But really what you want to be able to do is make your systems better.
So to do that, you need to be able to answer some questions about the
sort of incident you want to know who's being impacted. And if you're just working
with aggregate data, you may not be able to understand that. So if I
know who's being impacted, I might have a better sense of urgency. So if
it's something like a canary in production triggered,
can alert, I might be able to ignore it until tomorrow. But if
it's potentially like our biggest customer and they just onboarded a
bunch of users, it really may be an all hands on deck scenario. But having
that information lets me really evaluate and assess the
priority of the incident. Do I have
what I need to resolve it? So do I have enough information available to me
to either resolve the issue or kind of hand it off to somebody who
has the information that they need to without just sort
of flying blindly into an issue.
I want to know where the problem is. So I don't want
to just start kind of at what
I consider the beginning or the end. I'd like to have some information about
where this is happening. If it's something that is caused
upstream and I'm just feeling the pain of it here at the end where the
customer sits, I want to know whats. I don't want to have to kind of
guess. I also want to know when the issue started. So we
want to be aware of whether or not this is something that we've
been trending towards over time, or is this very sudden.
And we also want to know how we ended up in the state so that
we can prevent it from happening again, obviously.
So that brings us to the three pillars of observability.
So we've talked a little bit about some of the kind of more
conceptual ideas around observability, and we're going to get into some of the
more kind of nitty gritty of the nuts and bolts of what people
consider traditional observability today.
So metrics is a good starting point. Metrics are
intended to provide statistical information aggregate.
So this is what we're all kind of familiar with. It can give you a
really good indication of the current state of things,
and it's a great place to set your alerting. And this is more
like that traditional monitoring where it's kind of at a high
level. It's a really good vehicle
for storing information about your systems, but it's not
great for doing diagnostics because you've lost all of that
good kind of connective tissue data that the
metric is made up of. So once you have an incident, you can't
drill in any further to understand what happened. So if you see a spike,
you kind of have to do your own correlation. When you start to dig into
your logs based on timestamps or other information that you have built, it's not
done for you.
Distributed traces are the shiny new things
that we've gotten with application observability. That's really exciting.
So traditionally, a trace traces something within a particular
location. So I always think of like a traditional database,
you can run a query, you can trace that query and understand
everything that's happening along the way. But a distributed trace will let
you do a similar kind of following
of a request, but it can hop across different resources,
which is what makes it really kind of magical when you're thinking about
trying to understand maybe a customer experience. So you
know that they started by trying to make a particular request,
say they're like trying to check out, you're selling something and they're
trying to check out. So it starts there and it may hit
a whole bunch of different back end services. So you may be looking at customer
ids, you may be looking up skus, you might be
checking inventory and whats sort of thing. And those may all be different systems.
So with distributed tracing, you'll be able to trace that the
whole way.
So this is just a look at what a distributed trace might look like.
And what you can see is that the trace itself
is comprised of spans which are little units of work.
And this is demo data. This is up until midterry demo data,
but it shows you that we're coming across different
resources and languages. So it really
kind of gives you a good visualization of that start to finish sort of
understanding you can get of something that is requested of
your application.
And this is just a look at one of the spans expanded.
So you can see that we've got some
kind of custom resource information here, and we have detailed down
to the level of the actual product name.
So that National Park Foundation Explorer scope is an actual product
that we've looked up.
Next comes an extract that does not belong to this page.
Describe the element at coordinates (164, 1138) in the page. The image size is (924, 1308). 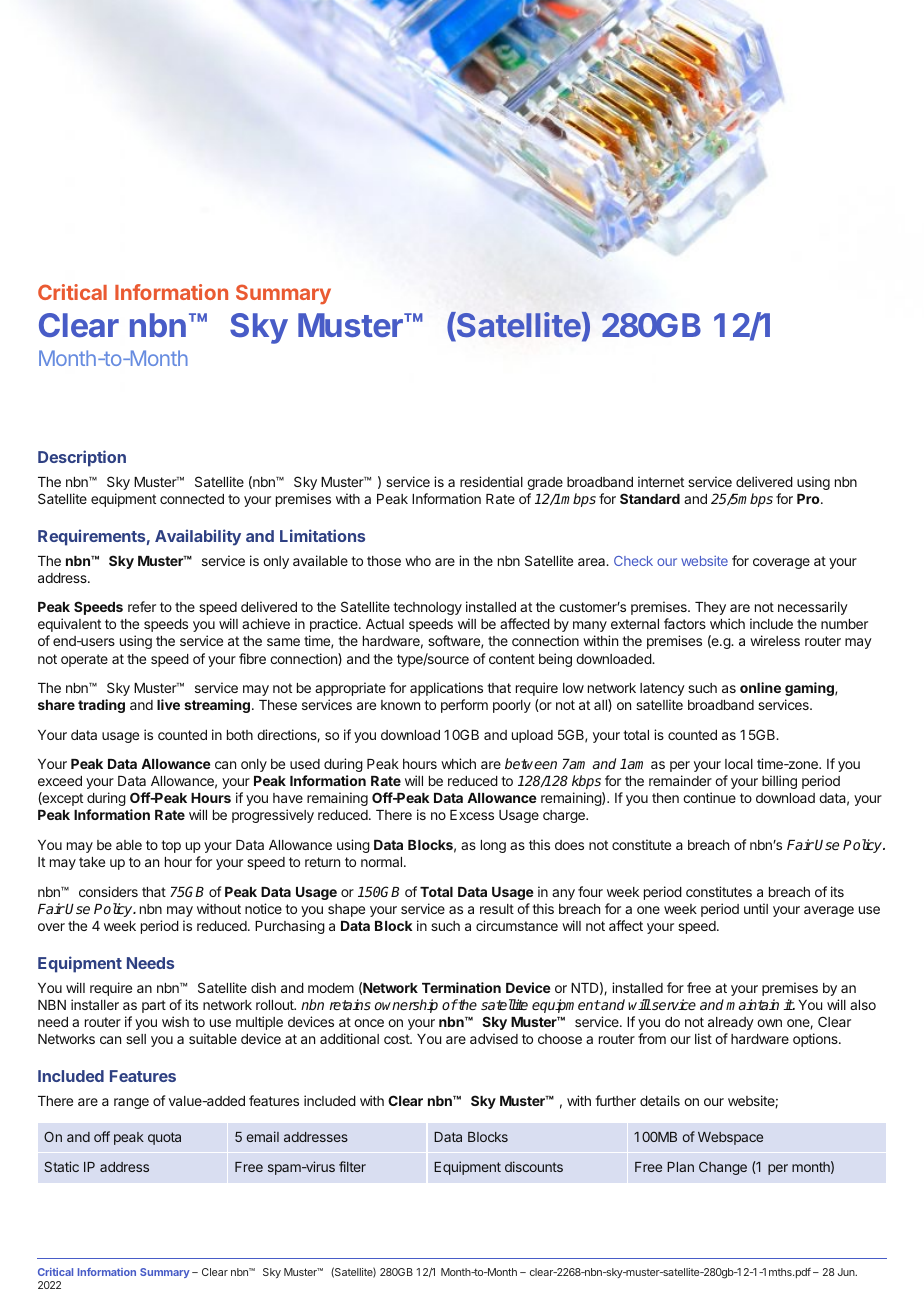
I see `quota` at that location.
So just kind of highlighting just how
granular you can get with your span and your trace
data here.
And then logs are another really important part of observability.
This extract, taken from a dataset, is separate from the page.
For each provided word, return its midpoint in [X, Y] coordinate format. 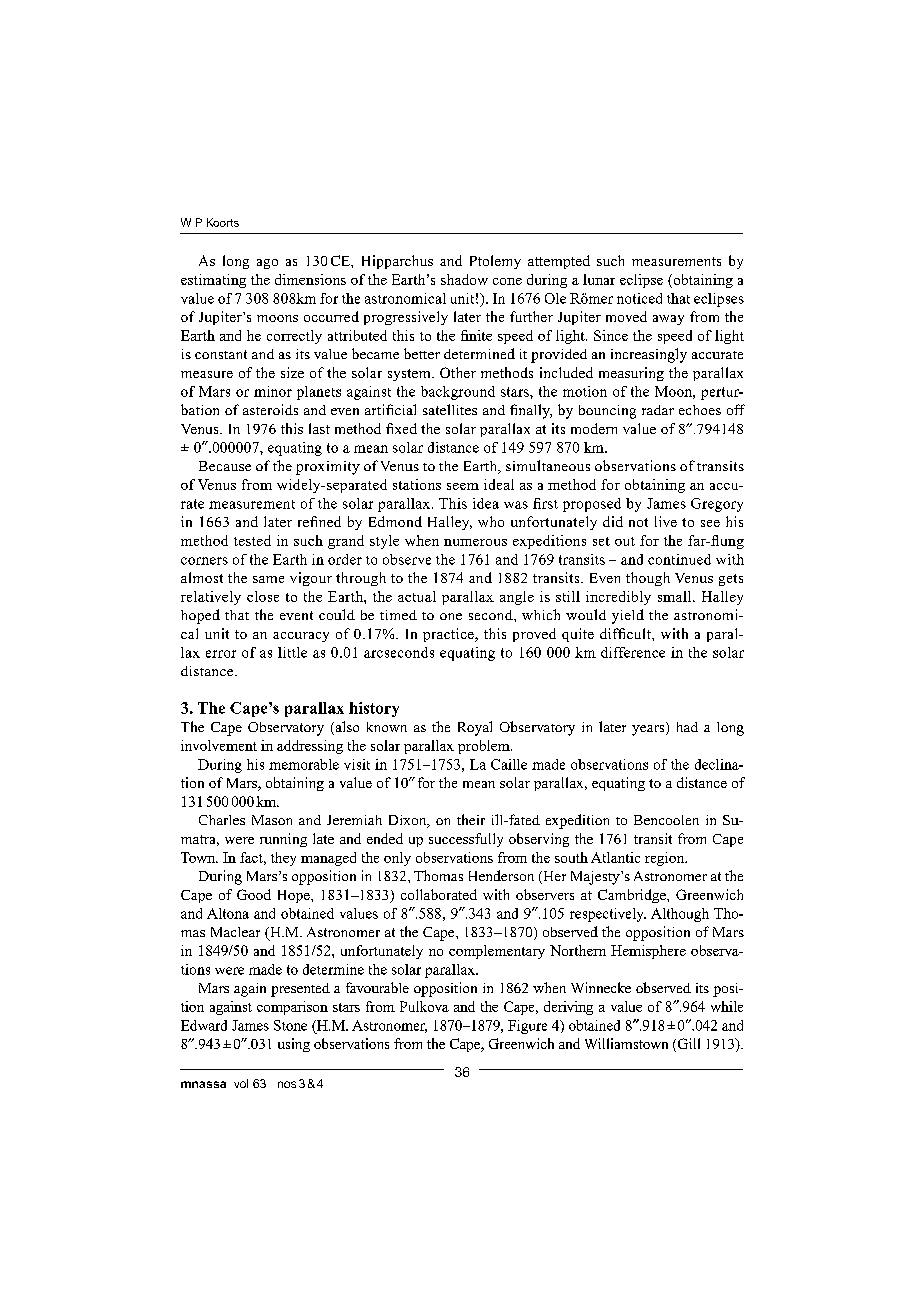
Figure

So earlier I said you don't want to just dump everything
into your logs and assume that that's the best foray into
being able to resolve issues. But logs really do
hold a whole lot of really great information that can help you troubleshoot
things, and they're more powerful when you can correlate them to other signals,
like a distributed trace or a span. So the great thing
about logs is that they can have
really high cardinality, which means that you've got more
independent pieces of data that you can kind of pivot on. So something like
a user id, an organization id, some of your custom
resources from your services, that can really help you understand
things at a very precise level, as opposed to a more aggregate
level where you're looking at things maybe over just like rolled up by
a time by a service name or something
like that.
So to quickly review so far, just want to reiterate
that collecting data does not make a system observable.
You do have to collect data to achieve observability but collecting data alone
will not accomplish that for you.
The value really lies in the ability to answer questions.
So again, when we talk about outcomes instead of outputs, this is
the outcome that we want. We want to be able to answer questions that we
need to ask of our systems, to have healthy
and have systems that we really understand thoroughly.
So one of the downsides of just amassing a lot of data,
storing it for later in case you ever need it, is that it's very expensive
and it's hard to navigate and it's just wasting space and resources
for you. So just kind of hammering home the point that
just collecting data is not the answer that we're looking for here.
And when you kind of start on your
journey to observability, there's a lot of solutions out there.
So you may find yourself really kind
of experiencing fatigue with the different tools that
you're attempting to implement, the number of sales calls
you're getting about different sorts of observability tools, and really just kind of
the concept of observability as this kind of huge
army of different tools and services you need to implement within
your environment. And that's not necessarily,
it can be simpler than things, but it can be kind of overwhelming
when you're trying to figure out the best approach for your
needs. And again, your needs and your team
will really dictate the solution needed. So you
can start very simply and small if that's what your team needs.
So you don't need to go all in and buy the most
expensive, shiniest thing. It's not necessarily better for what you're trying to
accomplish. So you really need to evaluate and choose the right
solution for you, be that something that a vendor provides or
something that you can kind of build and maintain in house. It really
depends on your specific situation. There's not
just like a one size fits all approach for this.
And that brings us to open telemetry. So before we jump into
this, I do want to just say open telemetry is not the only way to
achieve observability. It's something that we
really like at telemetry hub because it's introducing a standard for observability.
And that standard lets that correlation of
the different signals.
It's managed very effectively by the open telemetry instrumentation
so that you don't have to do it yourself. So it takes a lot of
the effort out of achieving a really observable system
and does it for you through a really amazing project.
So open telemetry is an open source
project. It's the second most active CNCF project after Kubernetes.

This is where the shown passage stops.